I am getting stuck on the airflow code, I think it might be an issue with the filename in the python code, bash_command='python /home/airflow/gcs/dags/scripts/extract_data_and_push_gcs.py', I have uploaded the extract_data_and_push_gcs.py in scripts of dags.
However, is there any way to check the path /home/airflow/gcs/dags/scripts/ ??
/home/airflow/gcs/dags = your dags GCS bucket
It's same path
i have been facing issues invoking the dataflow job, while using the default App engine service account. Could you let me know if you were using a specific service account to work with the cloud function?
No, I am using the same default service account.what error you are getting?
nice video. just one question why do you create a dataflow ? you can insert rows using python?
Yes I agree but as a project I want to show the complete orchestration process and use multiple services
@@techtrapture really thanks for the faster answer. I Will see all your videos
Hi Vishal, in this and your other Composer videos you use standard Airflow operators (for example, Python or Bash). Do you know how to install Google Cloud Airflow package for Google cloud specific operators? I've tried to upload the wheel to /plugins bucket, but nothing happens. Composer can't import Google Cloud operators (like pubsub) and DAGs with these operators are listed as broken.
Thanks!
I usually refer this code sample
airflow.apache.org/docs/apache-airflow-providers-google/stable/operators/cloud/index.html
@@techtrapture thanks! But how to use these operators in Composer?

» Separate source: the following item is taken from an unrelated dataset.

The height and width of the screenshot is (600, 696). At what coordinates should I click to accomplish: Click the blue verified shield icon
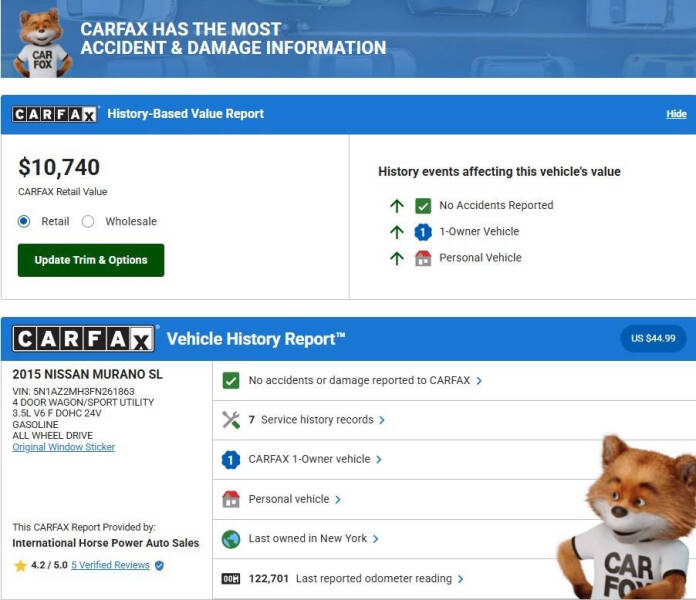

In Airflow I just pip install the package. How to do this in Composer?!
Ohh k got your doubts now...you have to add it in requirements.txt and keep in dags folder. Also other options available here.

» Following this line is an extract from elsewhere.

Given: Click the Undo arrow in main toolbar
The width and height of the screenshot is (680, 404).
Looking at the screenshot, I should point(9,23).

cloud.google.com/composer/docs/how-to/using/installing-python-dependencies
@@techtrapture yes, this is exacthly what I needed. I can use both of these options, depending on the DAGs. Great!
I tried the same way as per your video but i got this error when running the data flow job through template. Could you please help me out what exactly the mistake which i have done. I used the same schema which you have used.
Error message from worker: org.apache.beam.sdk.util.UserCodeException: java.lang.RuntimeException: Failed to serialize json to table row: 1,Babar Azam,Pakistan
Are you using same json files?
yes@@techtrapture
Below is the JSON file
{
"BigQuery Schema": [{
"name": "rank",
"type": "STRING"
},
{
"name": "name",
"type": "STRING"
},
{
"name": "country",
"type": "STRING"
}
]
}
I tried Rank column with both String and INTEGER data types. For both i am getting the same issue.
@sampathgoud8108 I was getting the same error, this got resolved after I put the 'transform' in JavaScript UDF name in Optional Parameters while setting up DataFlow job
This tutorial is 😩a waste of time for beginners. He did not show how to connect python to the GCP before storing data in bucket. There a lot of missing steps.
you didnt show how to connect GCP before storing data in bucket. You have jumped a lot of steps. your video lacks quality. You should also include which dependencies to use and all. Just running your code and uploading to Github is not everything.